ГЛАВА 3. Расстояние
Грозный встретил дождём. Мелким, тёплым, октябрьским — тем, от которого куртка промокает раньше, чем успеваешь застегнуть, и волосы липнут ко лбу, и хочется зайти куда-нибудь, где сухо, но заходить некуда, потому что ты стоишь у ворот собственного дома и не можешь сделать шаг, потому что знаешь: за воротами — не то, что ты оставил. Другое.
Я вышел из такси у ворот — тех же, которые поставил шесть лет назад, зелёных, металлических, с засовом, который заедал, если не поднять створку за нижний угол. Поднял. Засов скрипнул и пошёл. Я запомнил: смазать. Как в прошлый раз. И в позапрошлый. Запоминал — и не делал, потому что за четыре дня, которые мне отвели работа и расписание, на смазку засова времени не находилось. Как не находилось на починку водостока, на замену крана в ванной, на замену ручки на входной двери, которая болталась, и Хеда подкладывала под неё сложенный вчетверо кусок картона, чтобы не гремела. Мелочи. Дом — состоял из мелочей, которые я не чинил, потому что приезжал на четыре дня раз в три месяца и привозил деньги вместо рук. А деньгами засов не смажешь.
Двор — чистый, подметённый. Хеда. Она подметала двор каждое утро, и я знал это, хотя не видел ни разу, потому что она рассказала однажды по телефону: «Встаю в шесть, подметаю, потом — завтрак детям, потом — Ибрагима в школу, потом — мама приходит, забирает Марьям, и я с Адамом дома». Расписание. У каждого — своё. Её — жёсткое, ежедневное, без выходных и отпусков. Моё — тоже, но моё хотя бы оплачивалось.

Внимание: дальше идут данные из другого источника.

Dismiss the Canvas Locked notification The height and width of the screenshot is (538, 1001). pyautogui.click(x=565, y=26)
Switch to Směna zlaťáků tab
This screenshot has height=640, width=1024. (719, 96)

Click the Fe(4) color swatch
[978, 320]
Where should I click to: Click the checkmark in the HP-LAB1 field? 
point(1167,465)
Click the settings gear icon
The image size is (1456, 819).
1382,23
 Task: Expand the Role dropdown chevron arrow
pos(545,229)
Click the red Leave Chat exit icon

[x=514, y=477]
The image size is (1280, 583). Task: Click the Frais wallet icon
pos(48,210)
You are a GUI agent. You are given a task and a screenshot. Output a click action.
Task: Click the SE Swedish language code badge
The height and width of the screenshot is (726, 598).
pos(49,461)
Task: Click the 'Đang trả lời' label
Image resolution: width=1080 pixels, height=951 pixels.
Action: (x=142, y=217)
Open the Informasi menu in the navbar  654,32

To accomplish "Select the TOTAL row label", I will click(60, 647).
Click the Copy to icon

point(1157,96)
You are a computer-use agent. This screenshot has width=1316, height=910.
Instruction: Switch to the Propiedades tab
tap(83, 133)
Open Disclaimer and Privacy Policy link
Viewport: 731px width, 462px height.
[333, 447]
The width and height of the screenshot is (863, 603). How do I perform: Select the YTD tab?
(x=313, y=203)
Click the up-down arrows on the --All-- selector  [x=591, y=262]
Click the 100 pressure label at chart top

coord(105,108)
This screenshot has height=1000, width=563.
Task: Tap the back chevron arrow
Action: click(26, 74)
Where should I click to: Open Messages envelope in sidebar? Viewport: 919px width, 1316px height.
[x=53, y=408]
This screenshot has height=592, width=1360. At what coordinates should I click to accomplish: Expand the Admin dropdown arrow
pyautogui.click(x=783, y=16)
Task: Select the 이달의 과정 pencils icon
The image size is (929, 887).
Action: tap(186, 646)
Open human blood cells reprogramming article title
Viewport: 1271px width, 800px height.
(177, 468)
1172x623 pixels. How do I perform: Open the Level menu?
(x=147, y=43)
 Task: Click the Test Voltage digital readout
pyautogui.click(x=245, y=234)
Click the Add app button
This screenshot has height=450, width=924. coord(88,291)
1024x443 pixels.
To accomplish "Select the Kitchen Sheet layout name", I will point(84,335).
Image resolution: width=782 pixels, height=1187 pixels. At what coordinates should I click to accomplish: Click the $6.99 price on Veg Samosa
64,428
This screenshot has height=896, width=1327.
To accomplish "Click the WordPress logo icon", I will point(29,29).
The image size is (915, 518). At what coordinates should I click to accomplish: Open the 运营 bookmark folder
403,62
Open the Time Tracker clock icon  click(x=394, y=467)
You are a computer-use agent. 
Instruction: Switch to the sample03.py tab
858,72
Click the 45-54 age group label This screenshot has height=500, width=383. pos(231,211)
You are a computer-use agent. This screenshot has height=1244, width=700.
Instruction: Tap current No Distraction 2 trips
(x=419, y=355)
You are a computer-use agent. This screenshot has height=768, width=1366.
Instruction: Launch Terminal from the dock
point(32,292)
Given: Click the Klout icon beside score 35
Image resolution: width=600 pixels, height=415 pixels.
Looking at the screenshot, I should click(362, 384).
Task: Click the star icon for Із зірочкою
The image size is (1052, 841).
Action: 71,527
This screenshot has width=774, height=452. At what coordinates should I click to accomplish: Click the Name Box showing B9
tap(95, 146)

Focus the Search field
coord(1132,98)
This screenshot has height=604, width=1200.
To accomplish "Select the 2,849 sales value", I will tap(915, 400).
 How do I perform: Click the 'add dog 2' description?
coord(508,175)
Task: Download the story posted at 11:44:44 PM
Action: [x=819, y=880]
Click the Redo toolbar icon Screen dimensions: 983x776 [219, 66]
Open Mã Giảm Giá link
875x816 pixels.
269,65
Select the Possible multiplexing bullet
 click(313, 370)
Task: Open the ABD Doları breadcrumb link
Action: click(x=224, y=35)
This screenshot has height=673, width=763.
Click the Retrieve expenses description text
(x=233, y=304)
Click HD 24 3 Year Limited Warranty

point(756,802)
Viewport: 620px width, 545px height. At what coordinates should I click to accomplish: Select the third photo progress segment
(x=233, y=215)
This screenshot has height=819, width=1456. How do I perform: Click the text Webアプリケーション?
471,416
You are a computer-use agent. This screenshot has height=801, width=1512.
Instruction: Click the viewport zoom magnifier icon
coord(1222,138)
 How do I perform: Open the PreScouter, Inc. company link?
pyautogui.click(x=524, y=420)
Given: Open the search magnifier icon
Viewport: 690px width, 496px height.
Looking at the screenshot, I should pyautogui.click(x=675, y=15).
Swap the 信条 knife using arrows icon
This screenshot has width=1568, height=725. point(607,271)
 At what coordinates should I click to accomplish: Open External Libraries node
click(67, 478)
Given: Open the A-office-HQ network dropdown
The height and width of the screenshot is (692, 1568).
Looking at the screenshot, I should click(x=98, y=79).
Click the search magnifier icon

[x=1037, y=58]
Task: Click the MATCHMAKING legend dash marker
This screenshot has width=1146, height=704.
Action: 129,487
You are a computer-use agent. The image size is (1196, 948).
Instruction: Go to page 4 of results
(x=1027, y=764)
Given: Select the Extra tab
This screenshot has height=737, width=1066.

Дверь открылась до того, как я постучал. Мать. Зулай стояла на пороге в домашнем халате, руки вытирала о полотенце, которое висело на плече, как всегда — левом, потому что правое побаливало, и она его берегла. Похудела с последнего приезда. Или мне показалось. Или я просто забыл, как она выглядит, потому что между «вживую» и «по видеосвязи» — разница такая же, как между стеной и фотографией стены: на фотографии стена — ровная, а вживую — видишь каждую трещину.
— Заходи. Обувь — в коридоре.
Я разулся. Ботинки — московские, рабочие, со следами цементной пыли, которую не отмоешь, сколько ни три. Поставил у стены рядом с детскими кроссовками: маленькие, синие, с липучками — Адам, которому исполнилось два с половиной. Чуть дальше — школьные туфли, чёрные, стоптанные на правом каблуке — Ибрагим, пять лет, и уже стаптывает обувь, как я: на правую сторону. Генетика. И розовые сандалии с оторванной застёжкой — Марьям, три с половиной года, и застёжку я мог бы починить за три минуты, если бы был дома, но я — не дома, и застёжка болтается, и Марьям ходит в сандалиях с болтающейся застёжкой, потому что починить некому.
Три пары детской обуви. И мои. Четвёртые. Гостевые.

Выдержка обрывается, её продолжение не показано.